### Set exercise
Identify each line of the items below that contains the string "screenshot", and copy those lines. Case counts.

### Information supplied
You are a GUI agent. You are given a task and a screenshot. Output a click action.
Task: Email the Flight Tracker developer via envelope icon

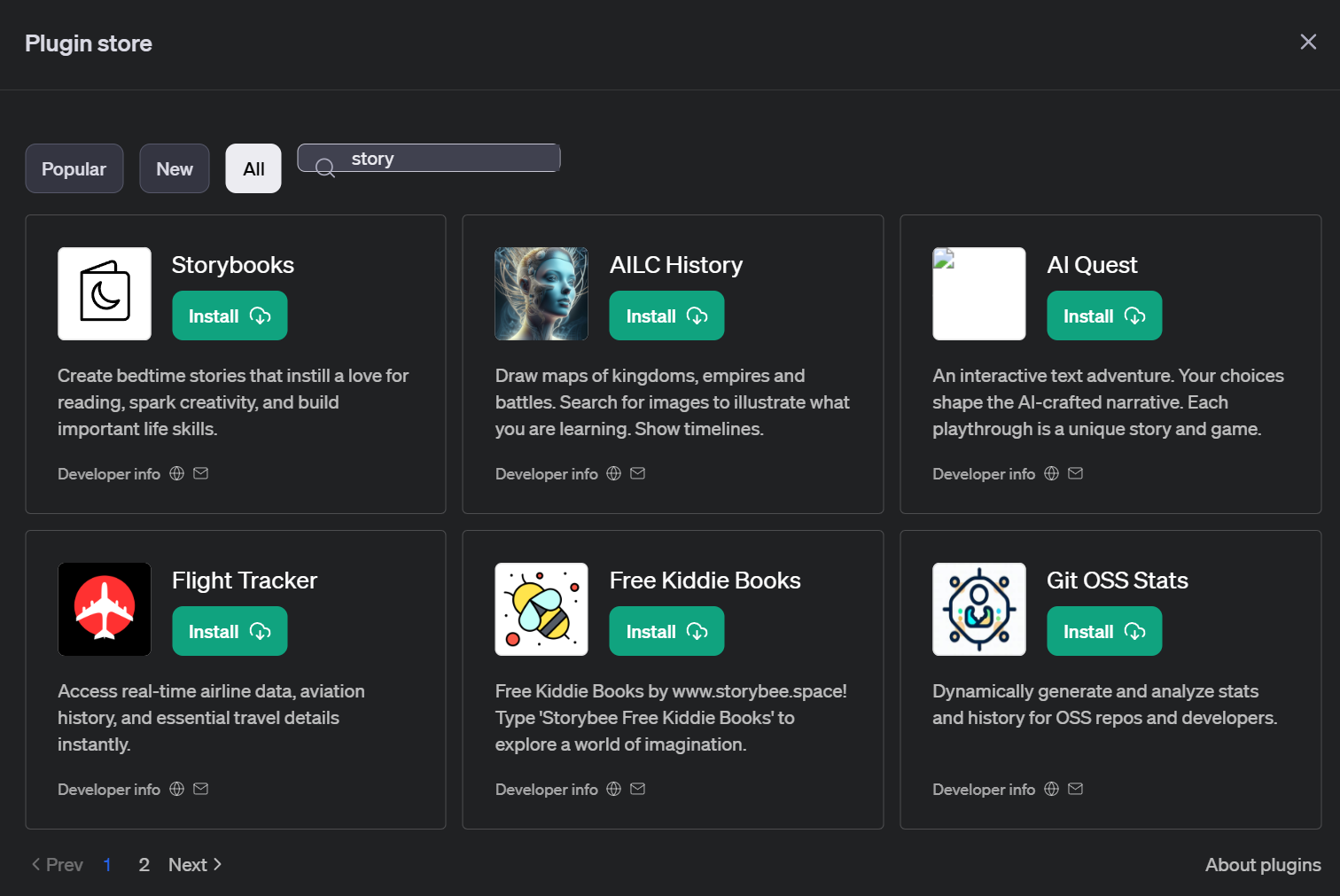[201, 789]
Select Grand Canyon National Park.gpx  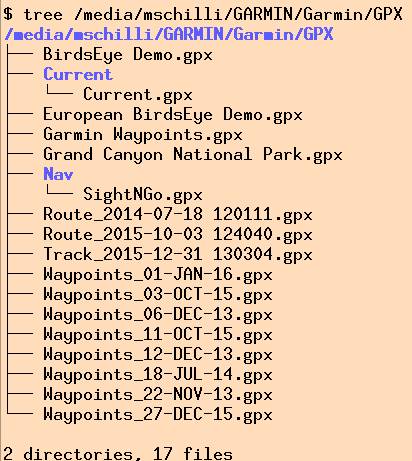tap(193, 155)
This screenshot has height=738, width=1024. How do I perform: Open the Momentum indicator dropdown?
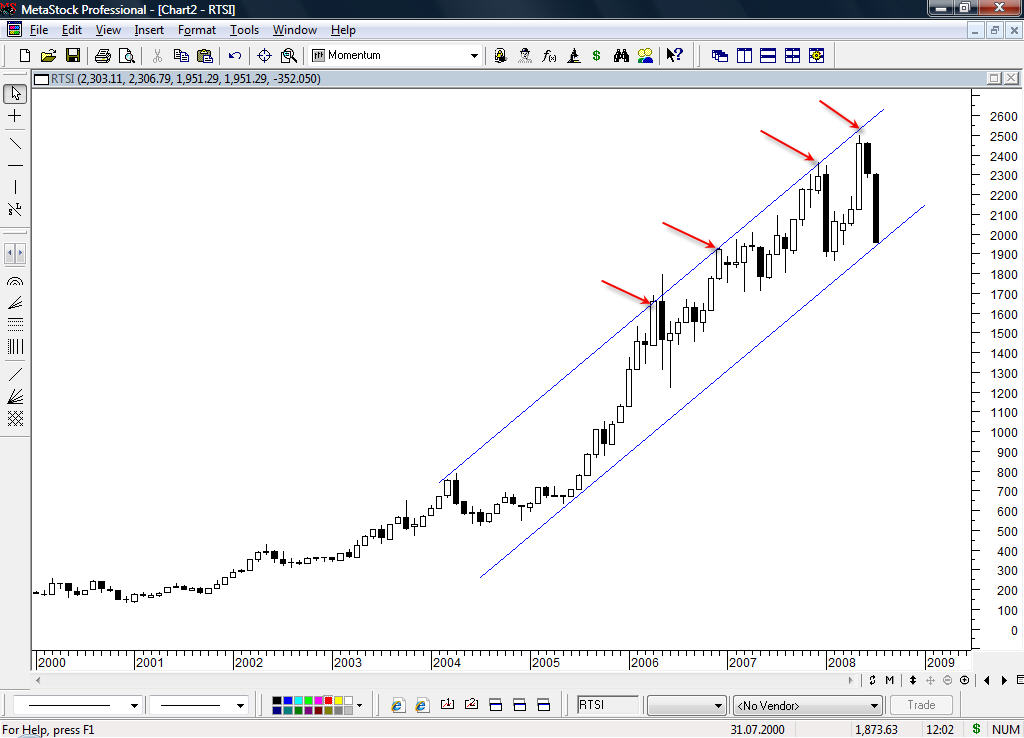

### Output
You are a GUI agent. You are given a task and a screenshot. Output a click action.
This screenshot has height=738, width=1024. How do I perform: Open the Momentum indicator dropdown?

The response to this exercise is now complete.